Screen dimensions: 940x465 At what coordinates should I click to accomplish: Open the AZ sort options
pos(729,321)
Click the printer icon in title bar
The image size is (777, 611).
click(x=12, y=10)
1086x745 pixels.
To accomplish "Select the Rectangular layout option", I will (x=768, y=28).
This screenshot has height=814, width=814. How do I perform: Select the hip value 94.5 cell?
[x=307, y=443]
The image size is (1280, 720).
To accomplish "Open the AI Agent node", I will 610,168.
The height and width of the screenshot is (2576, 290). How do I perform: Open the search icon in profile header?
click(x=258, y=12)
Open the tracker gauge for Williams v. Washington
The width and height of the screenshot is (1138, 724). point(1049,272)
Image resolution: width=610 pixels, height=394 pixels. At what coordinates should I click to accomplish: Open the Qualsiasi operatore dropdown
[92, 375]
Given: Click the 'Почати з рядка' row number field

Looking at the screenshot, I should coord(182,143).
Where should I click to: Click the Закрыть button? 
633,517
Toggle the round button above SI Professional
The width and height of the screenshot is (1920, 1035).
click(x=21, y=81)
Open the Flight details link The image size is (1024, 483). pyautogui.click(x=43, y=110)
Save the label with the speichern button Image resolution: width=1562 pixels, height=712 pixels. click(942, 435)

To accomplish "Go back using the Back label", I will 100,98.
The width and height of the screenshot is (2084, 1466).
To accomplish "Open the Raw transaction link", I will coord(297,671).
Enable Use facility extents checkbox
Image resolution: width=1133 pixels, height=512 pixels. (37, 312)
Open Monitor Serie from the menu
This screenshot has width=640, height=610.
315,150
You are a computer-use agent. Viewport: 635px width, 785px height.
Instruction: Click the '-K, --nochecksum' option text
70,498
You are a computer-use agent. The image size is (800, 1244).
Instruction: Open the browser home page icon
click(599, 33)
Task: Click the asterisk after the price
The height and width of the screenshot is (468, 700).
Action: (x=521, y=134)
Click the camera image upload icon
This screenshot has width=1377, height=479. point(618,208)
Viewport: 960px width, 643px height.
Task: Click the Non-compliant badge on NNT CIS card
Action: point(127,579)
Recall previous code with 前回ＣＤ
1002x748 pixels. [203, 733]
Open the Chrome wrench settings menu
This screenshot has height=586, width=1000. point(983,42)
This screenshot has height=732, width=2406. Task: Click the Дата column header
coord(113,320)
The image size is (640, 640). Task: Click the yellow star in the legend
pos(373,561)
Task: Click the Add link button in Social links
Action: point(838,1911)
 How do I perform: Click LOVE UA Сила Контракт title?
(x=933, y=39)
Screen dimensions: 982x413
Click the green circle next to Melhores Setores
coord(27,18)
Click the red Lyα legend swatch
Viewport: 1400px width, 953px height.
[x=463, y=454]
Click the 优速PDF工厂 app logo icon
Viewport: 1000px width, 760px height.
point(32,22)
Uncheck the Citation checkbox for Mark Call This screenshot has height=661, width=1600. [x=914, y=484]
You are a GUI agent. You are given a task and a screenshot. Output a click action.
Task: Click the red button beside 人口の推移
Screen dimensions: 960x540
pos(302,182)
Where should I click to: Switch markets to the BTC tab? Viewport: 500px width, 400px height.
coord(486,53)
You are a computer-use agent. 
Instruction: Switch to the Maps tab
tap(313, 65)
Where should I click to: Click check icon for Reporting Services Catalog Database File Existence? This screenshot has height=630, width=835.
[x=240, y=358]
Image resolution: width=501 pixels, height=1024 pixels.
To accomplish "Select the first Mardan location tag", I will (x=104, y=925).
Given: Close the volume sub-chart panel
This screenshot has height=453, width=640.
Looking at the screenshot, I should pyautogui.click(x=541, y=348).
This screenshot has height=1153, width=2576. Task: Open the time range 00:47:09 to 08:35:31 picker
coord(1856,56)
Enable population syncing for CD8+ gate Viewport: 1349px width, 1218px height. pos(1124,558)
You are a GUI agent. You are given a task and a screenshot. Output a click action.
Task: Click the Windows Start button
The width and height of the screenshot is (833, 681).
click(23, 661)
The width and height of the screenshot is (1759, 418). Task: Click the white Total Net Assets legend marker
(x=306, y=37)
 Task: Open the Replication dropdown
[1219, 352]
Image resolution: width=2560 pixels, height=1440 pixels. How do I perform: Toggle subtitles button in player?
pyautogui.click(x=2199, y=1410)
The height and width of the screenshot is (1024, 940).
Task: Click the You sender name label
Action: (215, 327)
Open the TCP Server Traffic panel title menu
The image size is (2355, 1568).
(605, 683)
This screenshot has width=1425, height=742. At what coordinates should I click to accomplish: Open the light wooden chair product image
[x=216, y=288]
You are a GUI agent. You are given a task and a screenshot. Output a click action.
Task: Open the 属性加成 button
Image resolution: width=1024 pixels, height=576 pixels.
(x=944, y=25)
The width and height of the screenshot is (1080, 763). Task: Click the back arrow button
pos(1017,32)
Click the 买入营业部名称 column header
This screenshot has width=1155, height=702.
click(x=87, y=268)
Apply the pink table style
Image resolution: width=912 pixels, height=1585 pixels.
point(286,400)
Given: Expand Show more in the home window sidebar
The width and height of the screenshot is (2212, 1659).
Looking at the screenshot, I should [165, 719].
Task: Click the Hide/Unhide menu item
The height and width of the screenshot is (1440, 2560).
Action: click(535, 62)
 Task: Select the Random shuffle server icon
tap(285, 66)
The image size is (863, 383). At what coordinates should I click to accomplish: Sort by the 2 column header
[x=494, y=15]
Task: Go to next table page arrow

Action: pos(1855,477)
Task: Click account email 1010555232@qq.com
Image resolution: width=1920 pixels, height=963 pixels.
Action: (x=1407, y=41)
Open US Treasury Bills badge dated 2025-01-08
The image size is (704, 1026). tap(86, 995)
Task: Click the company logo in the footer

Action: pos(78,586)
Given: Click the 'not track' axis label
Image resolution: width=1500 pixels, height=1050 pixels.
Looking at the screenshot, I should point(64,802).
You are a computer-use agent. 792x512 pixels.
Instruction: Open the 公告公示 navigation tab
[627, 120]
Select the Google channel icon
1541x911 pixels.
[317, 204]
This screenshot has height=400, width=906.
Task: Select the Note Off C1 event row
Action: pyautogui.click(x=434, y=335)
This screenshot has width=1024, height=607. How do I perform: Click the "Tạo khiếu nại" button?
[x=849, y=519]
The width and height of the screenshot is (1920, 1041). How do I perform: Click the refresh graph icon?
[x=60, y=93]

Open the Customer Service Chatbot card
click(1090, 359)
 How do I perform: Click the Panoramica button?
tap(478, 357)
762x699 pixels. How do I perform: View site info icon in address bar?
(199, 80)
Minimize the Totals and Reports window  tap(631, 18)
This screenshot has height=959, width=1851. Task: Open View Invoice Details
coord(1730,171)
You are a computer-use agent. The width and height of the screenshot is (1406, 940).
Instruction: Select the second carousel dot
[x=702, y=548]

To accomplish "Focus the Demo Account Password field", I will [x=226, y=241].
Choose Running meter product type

---

= What the exercise asks =
Please copy the lines between the one holding "Task: Click the company logo in the footer" and the one holding "coord(1730,171)", inclusive, word for word.

= Result of this exercise =
Task: Click the company logo in the footer

Action: pos(78,586)
Given: Click the 'not track' axis label
Image resolution: width=1500 pixels, height=1050 pixels.
Looking at the screenshot, I should point(64,802).
You are a computer-use agent. 792x512 pixels.
Instruction: Open the 公告公示 navigation tab
[627, 120]
Select the Google channel icon
1541x911 pixels.
[317, 204]
This screenshot has height=400, width=906.
Task: Select the Note Off C1 event row
Action: pyautogui.click(x=434, y=335)
This screenshot has width=1024, height=607. How do I perform: Click the "Tạo khiếu nại" button?
[x=849, y=519]
The width and height of the screenshot is (1920, 1041). How do I perform: Click the refresh graph icon?
[x=60, y=93]

Open the Customer Service Chatbot card
click(1090, 359)
 How do I perform: Click the Panoramica button?
tap(478, 357)
762x699 pixels. How do I perform: View site info icon in address bar?
(199, 80)
Minimize the Totals and Reports window  tap(631, 18)
This screenshot has height=959, width=1851. Task: Open View Invoice Details
coord(1730,171)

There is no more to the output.